Muruais C, Cordido F, Morales M J, Casanueva F F, Diéguez C
Department of Medicine, Hospital General Galicia, Santiago de Compostela, Spain.
Clin Endocrinol (Oxf). 1991 Dec;35(6):485-90. doi: 10.1111/j.1365-2265.1991.tb00932.x.
In normal subjects, corticosteroids stimulate growth hormone (GH) secretion at 3 hours. Obesity is associated with blunted GH secretion. In order to clarify both the deranged mechanism of GH secretion in obesity and the corticosteroid mechanism of action we have assessed in normal and obese subjects the effects of dexamethasone, pyridostigmine (a drug capable of suppressing somatostatin release) and GHRH. We also compared in normal subjects the stimulatory effect of three different corticosteroids on plasma GH levels.
In both normal and obese subjects the following tests were carried out: placebo; dexamethasone alone (4 mg i.v. at 0 minutes); and dexamethasone plus pyridostigmine (120 mg p.o. at 60 minutes). In normal subjects we also studied the effects of hydrocortisone (100 mg i.v. at 0 minutes) and deflazacort (a corticosteroid that does not cross the blood-brain barrier) (60 mg i.v. at 0 minutes). In obese subjects we also assessed the effect of dexamethasone plus GHRH (100 micrograms i.v. at 150 minutes) on plasma GH levels.
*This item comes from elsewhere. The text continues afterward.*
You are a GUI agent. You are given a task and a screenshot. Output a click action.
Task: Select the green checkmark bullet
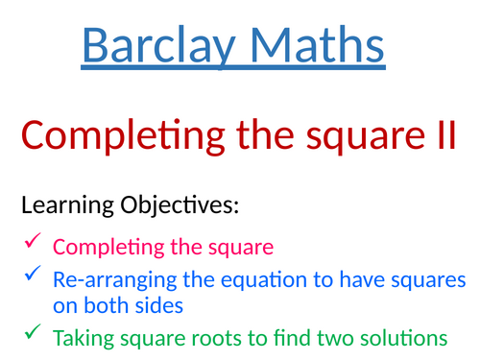point(30,335)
Ten normal subjects and 22 obese subjects were studied. Normal controls were within 10% of their ideal body weight. Obese subjects had a body mass index of 37.1 +/- 1.1 (mean +/- SEM).
Plasma GH levels were measured by radioimmunoassay.
Dexamethasone-induced GH secretion in normal subjects (28.6 +/- 7.8 millimicron/l, P less than 0.05). Corticosteroids did not alter GH levels in obese subjects. Pretreatment with pyridostigmine increased dexamethasone-induced GH release in normal subjects (40.8 +/- 6.8 millimicron/l) but this did not achieve statistical significance. Dexamethasone plus pyridostigmine did not alter GH levels in obese subjects (8.0 +/- 1.6 mU/l). In some subjects, dexamethasone pretreatment potentiated GHRH-stimulated GH secretion, while in half the subjects the basal GH levels were not altered. In control subjects, hydrocortisone and deflazacort caused GH release similar to dexamethasone.
Corticosteroids are a new and selective stimulus of GH secretion. They do not cause GH release in obese subjects. Their relative independence from cholinergic control suggest that they act by reducing somatostatin secretion.
在正常受试者中,皮质类固醇在3小时时刺激生长激素(GH)分泌。肥胖与GH分泌减弱有关。为了阐明肥胖中GH分泌紊乱的机制以及皮质类固醇的作用机制,我们在正常和肥胖受试者中评估了地塞米松、吡啶斯的明(一种能够抑制生长抑素释放的药物)和生长激素释放激素(GHRH)的作用。我们还在正常受试者中比较了三种不同皮质类固醇对血浆GH水平的刺激作用。
在正常和肥胖受试者中均进行了以下试验:安慰剂;单独使用地塞米松(0分钟时静脉注射4mg);地塞米松加吡啶斯的明(60分钟时口服120mg)。在正常受试者中,我们还研究了氢化可的松(0分钟时静脉注射100mg)和地夫可特(一种不能穿过血脑屏障的皮质类固醇)(0分钟时静脉注射60mg)的作用。在肥胖受试者中,我们还评估了地塞米松加GHRH(150分钟时静脉注射100μg)对血浆GH水平的影响。
研究了10名正常受试者和22名肥胖受试者。正常对照组体重在理想体重的10%以内。肥胖受试者的体重指数为37.1±1.1(均值±标准误)。
采用放射免疫分析法测量血浆GH水平。
地塞米松诱导正常受试者GH分泌(28.6±7.8毫微摩尔/升,P<0.05)。皮质类固醇未改变肥胖受试者的GH水平。吡啶斯的明预处理增加了地塞米松诱导的正常受试者GH释放(40.8±6.8毫微摩尔/升),但未达到统计学意义。地塞米松加吡啶斯的明未改变肥胖受试者的GH水平(8.0±1.6mU/升)。在一些受试者中,地塞米松预处理增强了GHRH刺激的GH分泌,而在一半受试者中,基础GH水平未改变。在对照受试者中,氢化可的松和地夫可特引起的GH释放与地塞米松相似。
皮质类固醇是GH分泌的一种新的选择性刺激物。它们不会引起肥胖受试者的GH释放。它们相对独立于胆碱能控制,提示它们通过减少生长抑素分泌发挥作用。